Can a Tournament Graph Define a Total Order Without Three-Player Cycles?

[QuietMind]

Homework Statement

In an n-player round-robin tournament, every pair of distinct players compete in a single game. Assume that every game has a winner —there are no ties. The results of such a tournament can then be represented with a tournament digraph where the vertices correspond to players and there is an edge x→y iff x beat y in their game.

(a) Explain why a tournament digraph cannot have cycles of length 1 or 2.

(b) Is the “beats” relation for a tournament graph always/sometimes/never: • asymmetric? • reflexive? • irreflexive? • transitive? Explain.

(c) Show that a tournament graph represents a total order iff there are no cycles of length 3.

Homework Equations

The Attempt at a Solution

I'm struggling with part c. I have the solutions posted below, but I don't fully understand the explanation.

"As observed in the previous part, the “beats” relation whose graph is a tournament is asymmetric and irreflexive. Since every pair of players is comparable, the relation is a total order iff it is transitive. “Beats” is transitive iff for any players x, y and z, x → y and y → z implies that x → z (and consequently that there is no edge z x). Therefore, “beats” is transitive iff there are no cycles of length 3. "

I do not understand "Since every pair of players is comparable, the relation is a total order iff it is transitive." I thought that total order simply meant that any two players have to be comparable, so A beats B or B beats A. To me, that seems to be satisfied by the fact that it is a round robin tournament. The answer seems to imply that this total order implies there's a hierarchy of who beats who.
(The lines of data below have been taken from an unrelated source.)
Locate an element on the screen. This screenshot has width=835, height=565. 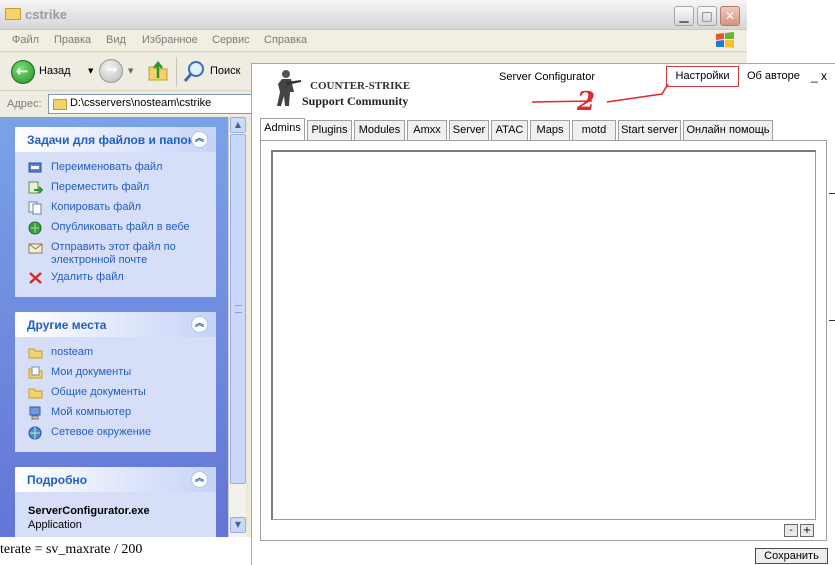
place-nosteam: nosteam is located at coordinates (116, 353).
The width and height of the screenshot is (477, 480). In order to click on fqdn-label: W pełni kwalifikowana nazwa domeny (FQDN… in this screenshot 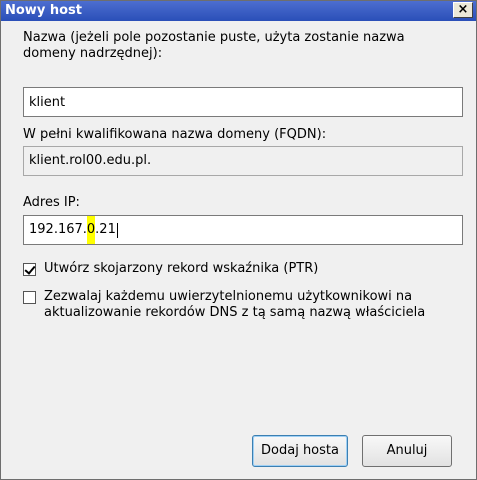, I will do `click(175, 134)`.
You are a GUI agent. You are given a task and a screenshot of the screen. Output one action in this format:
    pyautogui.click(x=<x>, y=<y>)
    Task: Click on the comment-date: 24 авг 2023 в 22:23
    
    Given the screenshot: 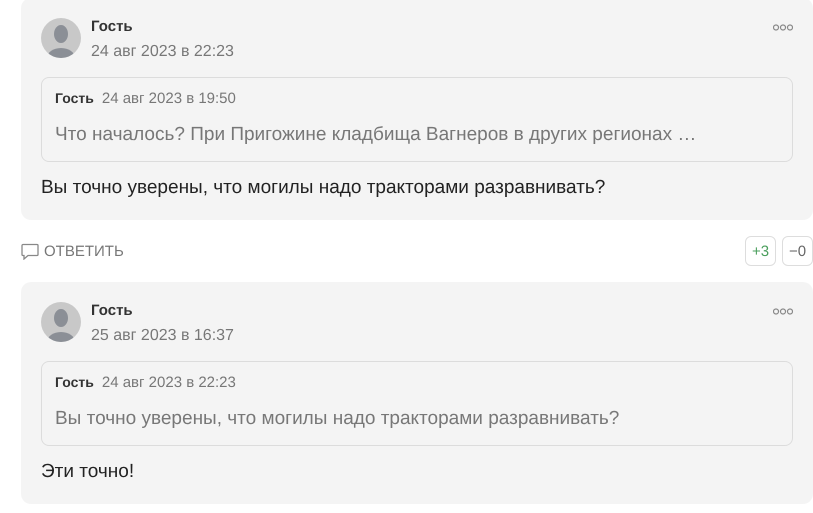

How do they get transitivity from the stipulation that it's a total order?

 

[andrewkirk]

I thought that total order simply meant that any two players have to be comparable, so A beats B or B beats A.

That's close, but not quite correct. A more accurate statement is 'a partial order on a set is also a total order on that set if for any two elements there is an order relation between them'.

A (strict) partial order is a binary relation on a set that is transitive, irreflexive and asymmetric. So without transitivity the relation is not even a partial order. It is not any sort of order relation. The 'strict' part relates to asymmetric and irreflexive properties. Without those it is a non-strict partial order. It's the difference between $<$ and $\leq$.

Since every player plays every other, the completeness requirement of a total order is already satisfied, and the earlier questions established irreflexivity and asymmetry. The only part that is not yet established, to qualify as an order (and therefore also as a total order) is transitivity.